• **Your tasks**:
1. From the blog excerpt, reproduce the stretch from "The development of" through "Stanford Prison Experiment.".
2. Which experiment associated with Zimbardo does the blog excerpt name?

• **Selected passage**:
::::::

The occasional exposure of inappropriate claims decisions by an Ombudsman’s Report is unlikely to change an entrenched culture reinforced by many factors.
Don’t blame claims officers – most inappropriate behaviour is the product of the system!
The development of attitudes by claims staff to injured workers might be an example of what Zimbardo tried to demonstrate with The Stanford Prison Experiment.
Tasmanian Orthopaedic Surgeon, Gary Fettke has been vocal in a campaign that highlights Big Food’s role in spreading misinformation about the role of dietary sugar in chronic disease, particularly its’ role in obesity and diabetes . Without analysing the details of this important issue, this example services to illustrate the potential for an entire generation of health professionals, advisory bodies and government authorities to become falsely convinced about health risks of certain food types with disastrous consequences for public health. Gary highlights how commercial interests can influence scientific conclusions and the systems in place.
RISING SEA LEVELS
While this blog does not normally provide commentary on the debate about environmental issues, it has become such a critical issue for mankind, I will reverse that policy, at least for this article. The science is clear – the effects of man-made rise in CO2 levels on our climate are uncontestable and present an existential threat to many species, including our own.

::::::

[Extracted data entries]
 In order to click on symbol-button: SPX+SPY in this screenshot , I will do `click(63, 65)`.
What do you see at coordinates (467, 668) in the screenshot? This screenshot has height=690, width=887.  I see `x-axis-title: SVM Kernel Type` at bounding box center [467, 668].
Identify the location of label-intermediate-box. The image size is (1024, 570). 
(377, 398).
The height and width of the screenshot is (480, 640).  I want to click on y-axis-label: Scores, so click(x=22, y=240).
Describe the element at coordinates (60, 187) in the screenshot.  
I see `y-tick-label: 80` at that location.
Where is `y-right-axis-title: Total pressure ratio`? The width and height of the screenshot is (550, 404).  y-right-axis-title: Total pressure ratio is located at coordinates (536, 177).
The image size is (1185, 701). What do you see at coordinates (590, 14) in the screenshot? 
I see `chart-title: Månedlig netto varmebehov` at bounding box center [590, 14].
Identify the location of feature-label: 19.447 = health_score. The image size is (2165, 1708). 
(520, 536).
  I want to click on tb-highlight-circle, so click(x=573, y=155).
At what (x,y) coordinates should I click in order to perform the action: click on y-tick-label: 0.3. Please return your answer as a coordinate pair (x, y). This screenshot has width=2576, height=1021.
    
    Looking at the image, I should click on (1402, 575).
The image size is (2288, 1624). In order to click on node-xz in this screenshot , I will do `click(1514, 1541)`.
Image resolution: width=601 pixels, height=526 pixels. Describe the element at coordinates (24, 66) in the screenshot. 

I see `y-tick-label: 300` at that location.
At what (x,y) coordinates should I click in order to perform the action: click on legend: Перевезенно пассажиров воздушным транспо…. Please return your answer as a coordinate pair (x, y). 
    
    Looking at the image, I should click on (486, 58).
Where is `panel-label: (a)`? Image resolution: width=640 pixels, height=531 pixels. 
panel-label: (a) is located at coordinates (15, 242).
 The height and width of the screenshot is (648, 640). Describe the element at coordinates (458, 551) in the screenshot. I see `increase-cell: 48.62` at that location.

::::::

• **Expected responses**:
1.
The development of attitudes by claims staff to injured workers might be an example of what Zimbardo tried to demonstrate with The Stanford Prison Experiment.

2. The Stanford Prison Experiment